For others, it has to do with controlling our sensory environment. Everything has a place and should be in its place. Disrupting anything in that environment is disrupting out personal space that we rely on for sensory management.

Yet another concern many autistics have expressed is a heavy reliance on visual memory. Specifically, when you put something down you take a mental snapshot of where that item is. When someone touches that item, there is stronger emotion involved because they are touching your stuff, and you get a mental snapshot of that person touching your stuff. That replaces the snapshot of where the item was set down.

Even if the item is returned to the correct place, picture in your head is not longer of where the item was placed, but rather that the item was touched without permission. When you go to look for the item you cannot find it because the mental image does not include the location of the item.

There are so many reasons that I have heard from autistics about why they don’t like people touching their things. The common thread among all of them is that other people messing with our stuff disrupts our ability to function.

And like, for most people that is no big deal. Most people can adapt. With our tendency towards rigid thinking, however, this can be an extremely disrupting force in our lives.

The examples I listed above are nowhere near exhaustive. There are many, many, other reasons why we might be possessive. As a general rule of thumb, when it comes to autistics, I tend to assume there is a reason for it and take it on face value that it is important.

You prevent a lot of issues by taking that approach.
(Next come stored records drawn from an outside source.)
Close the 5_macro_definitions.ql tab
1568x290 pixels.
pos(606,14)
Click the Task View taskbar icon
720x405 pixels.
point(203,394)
I am very possessive with my stuff and it’s kinda funny to me that some people would think it’s because of lack of empathy when a big part of it is my hyperempathy, so basically the complete opposite

Also, allistic people usually don’t respect our wishes unless we’re extremely emphatic about them. If we don’t make a fuss, they’ll just assume they own us and our stuff.

I am glad that you brought hyperempathy because there are two aspects of this that I think allistics tend not to take into account.
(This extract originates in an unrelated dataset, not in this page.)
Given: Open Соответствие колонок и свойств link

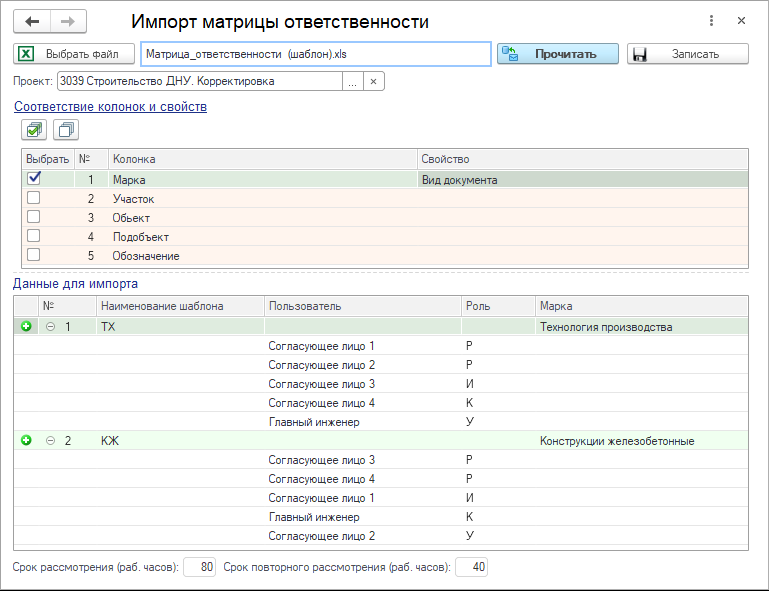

First, many of experience secondhand embarrassment. When a person touches our stuff without permission, whether or not they are embarrassed, we might experience embarrassment on their behalf. Especially in cases where we are aware of the disconnect, it can make us angry because they aren’t embarrassed.

The other thing that we often do when we are hyperempathetic is that we have empathy for the object being touched. This is something we may experience even if we are not hyperempathetic – we may exhibit no empathy for people, but we do for animals and objects.